The Bedini SSG used to make use of an 'ear of wheat' bulb and yesterday I found a 1970's era front panel for some kind of CB gear, with half a dozen of those bulbs on it. Looks like they were pre-LED used for the same illuminations.
The idea now being, to get the oscillator signal amplified by any means and then have the bulb in series with a likely MOSFET at the output.
That raises questions about interference, but it's worthwhile to experiment with due to the method.

It looks like i'll continue on with the 2 pin oscillator circuit until the AD9850 arrives....other signal sources are either spendy to replace or not locked in as well as the crystals. I can blow this up and it would take about 20 minutes to make another.

Oh, and, with a 4.5MHz crystal and an L3 on the output, if I move a hand over the coil the signal jumps to 13.3MHz !
It suddenly just flips upward to 3x what it should be. A very handy flip to a possibly more usable frequency.

[NickZ]

   There are plenty of 13MHz simple oscillator circuits on the internet. You might find some that would suit your needs. I pull one out of a TV motherboard, might be the right frequency.  Not sure about that yet,  but it looks the same as the ones pictured on the internet.

[gyulasun]

...
Oh, and, with a 4.5MHz crystal and an L3 on the output, if I move a hand over the coil the signal jumps to 13.3MHz !
It suddenly just flips upward to 3x what it should be. A very handy flip to a possibly more usable frequency.

Hi Slider,

Crystals in general are willing to oscillate at their odd harmonic numbers so your 4.5 MHz crystal will do so at 3 x 4.5 = 13.5 MHz.

[There are so called overtone crystals manufactured specifically for oscillating at an overtone mode (at an odd harmonic) of a base frequency and one need to insure a tuned circuit (in most cases) to force this oscillation mode to happen. ]

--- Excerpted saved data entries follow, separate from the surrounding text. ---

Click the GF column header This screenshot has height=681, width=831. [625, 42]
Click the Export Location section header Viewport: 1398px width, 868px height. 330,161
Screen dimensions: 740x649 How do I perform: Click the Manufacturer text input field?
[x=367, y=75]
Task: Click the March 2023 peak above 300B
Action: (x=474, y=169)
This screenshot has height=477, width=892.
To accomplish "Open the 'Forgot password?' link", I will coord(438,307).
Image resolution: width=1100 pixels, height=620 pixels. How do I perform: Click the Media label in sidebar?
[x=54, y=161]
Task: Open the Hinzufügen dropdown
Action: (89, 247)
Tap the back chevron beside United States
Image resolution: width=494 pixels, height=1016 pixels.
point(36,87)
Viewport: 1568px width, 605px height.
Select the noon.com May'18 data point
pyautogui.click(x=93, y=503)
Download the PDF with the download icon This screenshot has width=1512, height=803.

See this circuit from the same link you already gave:
http://jaunty-electronics.com/blog/2012/08/overtone-crystal-oscillator/  just remove the collector resistor and put an LC circuit there instead. Use not higher than 1 uH coil, it needs roughly a 140 pF tuning capacitor.

If you attempt to drive the gate of a MOSFET from the collector via a coupling cap, then the input C_GS (being in the order of some nF) of the MOSFET will detune the tank significantly unless you compensate for this input cap properly by a matching network, or simply use a buffer amplifier to separate the collector from the gate.

Gyula

[gyulasun]

Hi Nick,
Is the frequency of the crystal you pulled out from the TV  written on the metal case? 
For NTSC colour tv types usually 3.58 MHz, for PAL systems 4.43 MHz is used but you may find crystals for different frequencies of course if you pull out the ones used for clocking the microprocessor.

Gyula

[Lidmotor]

I was able to reproduce the signal that Dr. Stiffler used but not at the needed higher voltage  I just used that 13MHz crystal oscillator that I have.  I got it to light up a few leds but it will not light up a large array.  The voltage was not enough.  Perhaps there is a way to amplify this signal using a secondary circuit.  It seems to me all you would have to do is run this signal through a cap into the base of a transistor (like a 2N3055), apply the other needed components, and Bob's your uncle.  We only need 24volts and less than 200mA.
  Here is the video of the messy setup:  https://www.youtube.com/watch?v=3pMk19OzF6A

--Lidmotor